-------- Source passage --------

With these helpers, we can now define semantic functions that appropriately manipulate this more basic representation of the game board:

(defn connect-right
    [board max-pos pos]
    (let [neighbor (inc pos)
          destination (inc neighbor)]
      (if-not (or (triangular? neighbor)
                  (triangular? pos))
        (connect board max-pos pos neighbor destination)
        board)))

(defn remove-peg
  "Take the peg at given position out of the board"
  [board pos]
  (assoc-in board [pos :pegged] false))

(defn place-peg
  "Put a peg in the board at given position"
  [board pos]
  (assoc-in board [pos :pegged] true))

(In the above function, a triangular number will always be on the rightmost edge of the board, and so connecting right won't be possible.)

In a similar fashion to the OCaml version, using these basic functions, the book then goes on to build up more complex ones:

(defn add-pos
  "Pegs the position and performs connections"
  [board max-pos pos]
  (let [pegged-board (assoc-in board [pos :pegged] true)]
    (reduce (fn [new-board connection-creation-fn]
              (connection-creation-fn new-board max-pos pos))
            pegged-board
            [connect-right connect-down-left connect-down-right])))

-------- Information provided --------

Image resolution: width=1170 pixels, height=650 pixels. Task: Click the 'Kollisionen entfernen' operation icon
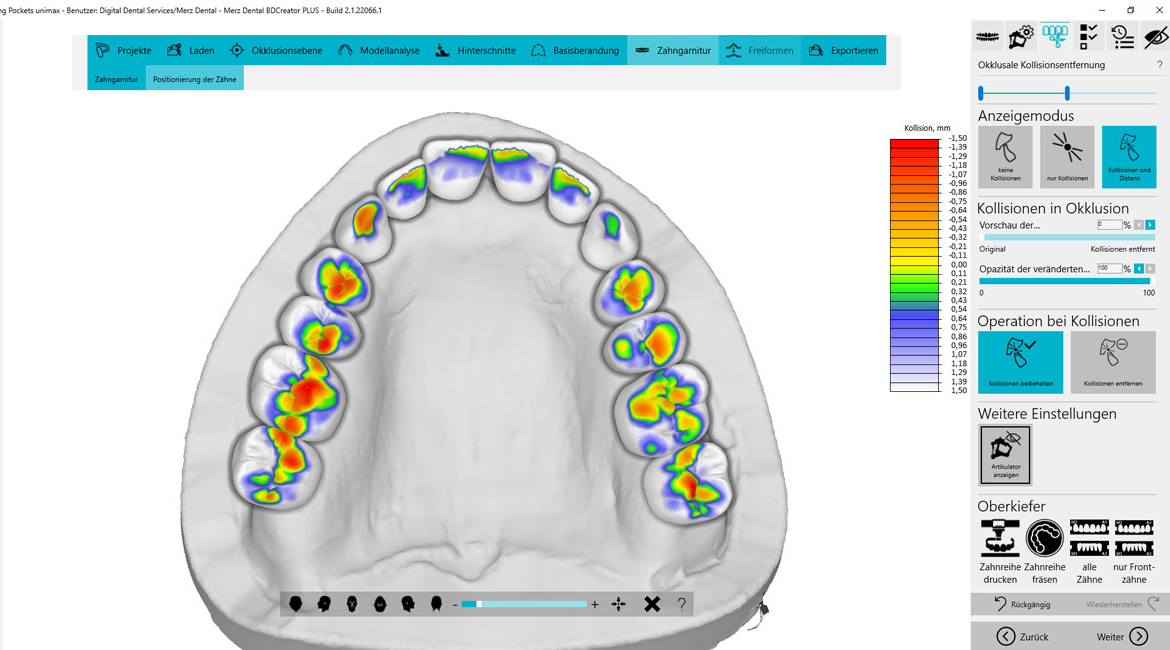coord(1113,362)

--------

#### Goal
Pick up the Clojure peg-board walkthrough after its last line and write the next part. You won't need the data here.

#### In response
This add-pos function inserts a new peg into the board and updates its connections appropriately.

Because the data-representation is more semantic-focused than implementation focused, finding valid-moves actually becomes a lot more simple:

(defn valid-moves
  "Return a map of all valid moves for pos, where the key is the
  destination and the value is the jumped position"
  [board pos]
  (into {}
        (filter (fn [[destination jumped]]
                  (and (not (pegged? board destination))
                       (pegged? board jumped)))
                (get-in board [pos :connections]))))

In this case, to work out the valid moves for a peg, we can iterate over the connections field in the data and then check that the intermediate pegs are appropriate for the move.

The last interesting part of the book's implementation is in actually rendering the board, which is something the book leaves for last.

I'm not sure if this is just a matter of how the book is structured, or a reflection of how Clojure programmers actually write code, but I feel it kinda also makes sense: as the data is already represented semantically first, then you don't need a visual representation to debug, the data itself is sufficient? maybe? that's just some speculation.

Anyway, as the data representation here is more removed from the actual board, the visualisation functions have a little more work to do to translate the data into a board:

(defn row-positions
  "Return all positions in the given row"
  [row-num]
  (range (inc (or (row-tri (dec row-num)) 0))
         (inc (row-tri row-num))))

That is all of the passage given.